For any business, the organic visit-to-lead conversion rate is a significant benchmark for inbound success. Moreover, organic leads have much higher close rates (possibility to convert) than outbound. According to Eric Siu of Search Engine Journal, SEO leads have 14.6% close rates.
While specific conversion rates can vary considerably depending on the industry, website size, search engine rank, and the number of landing pages, the overall average percentage of organic traffic that should be converting into leads is 16%, according to SmartBug Media.
While you have efficiently found and leveraged your perfect marketing mix to get traffic and leads, how do prevent leads bouncing off without becoming your customers?
The key rests in conversion rate optimization. Conversion Rate Optimization (CRO) is a methodical approach to figure out why visitors are not taking the desired action on your website, and then fix those reasons, or issues, to get a higher conversion rate.
Let me clear some misconceptions here: Changing the button color, font, or the image based on your assumptions is not CRO!
CRO is a data-driven process and in no manner does it work based on assumptions. It an ongoing process where you’ll need to analyze and understand visitor behavior and remove all friction to help these convert.
You should constantly apply this process to your website and landing pages. Your visitors change, your product changes, and the technology evolves. This means the process of improving conversions is never finished.

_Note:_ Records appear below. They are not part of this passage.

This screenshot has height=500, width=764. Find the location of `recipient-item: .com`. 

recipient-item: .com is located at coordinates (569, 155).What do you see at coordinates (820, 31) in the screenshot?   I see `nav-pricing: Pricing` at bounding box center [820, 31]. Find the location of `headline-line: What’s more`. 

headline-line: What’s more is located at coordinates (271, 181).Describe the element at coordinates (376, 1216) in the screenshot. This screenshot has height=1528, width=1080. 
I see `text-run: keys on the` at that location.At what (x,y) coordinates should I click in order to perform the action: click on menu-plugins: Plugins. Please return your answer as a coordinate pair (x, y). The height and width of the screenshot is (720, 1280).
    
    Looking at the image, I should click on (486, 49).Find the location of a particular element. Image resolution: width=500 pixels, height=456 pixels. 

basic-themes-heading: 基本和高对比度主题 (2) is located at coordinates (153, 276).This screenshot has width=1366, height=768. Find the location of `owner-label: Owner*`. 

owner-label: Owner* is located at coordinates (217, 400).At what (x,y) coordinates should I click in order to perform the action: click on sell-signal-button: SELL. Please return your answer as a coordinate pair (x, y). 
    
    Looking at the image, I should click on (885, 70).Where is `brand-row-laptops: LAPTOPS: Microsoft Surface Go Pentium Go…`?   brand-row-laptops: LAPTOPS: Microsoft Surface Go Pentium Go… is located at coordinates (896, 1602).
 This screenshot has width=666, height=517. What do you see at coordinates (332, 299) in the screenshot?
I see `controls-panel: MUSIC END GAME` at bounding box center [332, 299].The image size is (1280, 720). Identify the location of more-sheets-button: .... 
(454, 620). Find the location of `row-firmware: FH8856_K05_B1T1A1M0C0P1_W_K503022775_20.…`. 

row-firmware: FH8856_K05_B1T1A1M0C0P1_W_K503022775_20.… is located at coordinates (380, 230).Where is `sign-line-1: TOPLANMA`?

While there are benchmarks for each channel and for your website, the only answer to “what’s a good conversion rate” is a good conversion rate is a conversion rate that’s better than what you had last month.
You are running your own race, and you are your own benchmark. The conversion rate of other websites should have no impact on what you do because it’s not something that you control. What you control is your own conversion rate.